The diameter of the short-circuit column 15 is 0.0125λ˜0.0130λ, preferably 0.0129λ. The distance L2 between the connection between the short-circuit column 15 and the patch vibrator 132 and the center of the patch vibrator 132 is 0.2250λ～0.2260λ, preferably 0.2256λ. The current path of the point, and set the short-circuit column 15 at an appropriate position.

A circular slot 1321 is provided at the center of the patch vibrator 132, and two C-shaped slots are provided around the circular slot 1321, which can also increase the impedance bandwidth and broaden the frequency band range by changing the current path.

In this embodiment, the two C-shaped grooves and the circular groove 1321 are concentrically arranged, and the two C-shaped grooves have different central angles, which are respectively marked as the first C-shaped groove 1322 and the second C-shaped groove 1323 in FIG. 4 .

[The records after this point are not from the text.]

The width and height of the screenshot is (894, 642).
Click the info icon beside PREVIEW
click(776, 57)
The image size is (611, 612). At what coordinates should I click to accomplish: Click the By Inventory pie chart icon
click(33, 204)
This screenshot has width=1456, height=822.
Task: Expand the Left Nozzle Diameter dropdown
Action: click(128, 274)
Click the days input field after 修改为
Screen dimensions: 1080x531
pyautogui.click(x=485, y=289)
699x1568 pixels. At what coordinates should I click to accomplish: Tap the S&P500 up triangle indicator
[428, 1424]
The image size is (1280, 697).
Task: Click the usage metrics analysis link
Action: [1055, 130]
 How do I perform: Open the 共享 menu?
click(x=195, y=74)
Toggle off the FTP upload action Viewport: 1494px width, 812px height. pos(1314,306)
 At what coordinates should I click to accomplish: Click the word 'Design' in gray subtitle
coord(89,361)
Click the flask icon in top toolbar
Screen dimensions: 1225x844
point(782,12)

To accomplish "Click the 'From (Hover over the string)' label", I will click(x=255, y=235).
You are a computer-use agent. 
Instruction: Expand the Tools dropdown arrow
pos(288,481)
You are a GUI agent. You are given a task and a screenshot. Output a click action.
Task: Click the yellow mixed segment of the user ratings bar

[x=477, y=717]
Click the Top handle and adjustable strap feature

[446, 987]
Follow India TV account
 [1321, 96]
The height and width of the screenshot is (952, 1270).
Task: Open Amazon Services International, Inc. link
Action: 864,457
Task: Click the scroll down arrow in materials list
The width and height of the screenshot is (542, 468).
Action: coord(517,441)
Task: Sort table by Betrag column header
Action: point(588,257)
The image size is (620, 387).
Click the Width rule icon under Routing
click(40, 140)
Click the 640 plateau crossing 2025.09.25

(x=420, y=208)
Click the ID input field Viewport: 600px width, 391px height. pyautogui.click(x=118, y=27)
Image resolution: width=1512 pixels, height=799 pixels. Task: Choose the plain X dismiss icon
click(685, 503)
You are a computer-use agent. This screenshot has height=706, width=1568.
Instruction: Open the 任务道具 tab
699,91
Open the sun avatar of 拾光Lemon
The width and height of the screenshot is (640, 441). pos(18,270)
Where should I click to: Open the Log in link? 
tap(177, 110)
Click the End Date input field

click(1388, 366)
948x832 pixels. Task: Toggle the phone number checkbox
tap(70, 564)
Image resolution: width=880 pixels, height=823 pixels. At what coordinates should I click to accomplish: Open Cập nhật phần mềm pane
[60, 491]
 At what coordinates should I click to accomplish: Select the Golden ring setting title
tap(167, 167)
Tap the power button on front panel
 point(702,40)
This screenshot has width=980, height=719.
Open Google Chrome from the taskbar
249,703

The central angle of the first C-shaped groove 1322 is 270°, the central angle of the second C-shaped groove 1323 is 90°, and the width of the two C-shaped grooves is the same, and the radius R2 of the inner circle of the two is 0.1030λ～0.1040λ, preferably 0.1035 λ; the radius R3 of the outer ring is 0.1160λ˜0.1170λ, preferably 0.1164λ; λ is the wavelength of the center frequency of the patch vibrator 132 . The radius R1 of the corresponding circular groove is 0.0770λ˜0.0780λ, preferably 0.0776λ. In this embodiment, R3=18mm, R2=16mm, and R1=12mm.

After the patch vibrator 132 is provided with a circular groove 1321 and two C-shaped grooves, an inner ring band is formed, which is connected with the outer square conduction band through a connection band 1325 to form a complete microstrip vibrator. The length and width of the connecting strip 1325 are respectively 0.0125λ˜0.0135λ, 0.0190λ˜0.0200λ, preferably 0.0129λ, 0.0194λ.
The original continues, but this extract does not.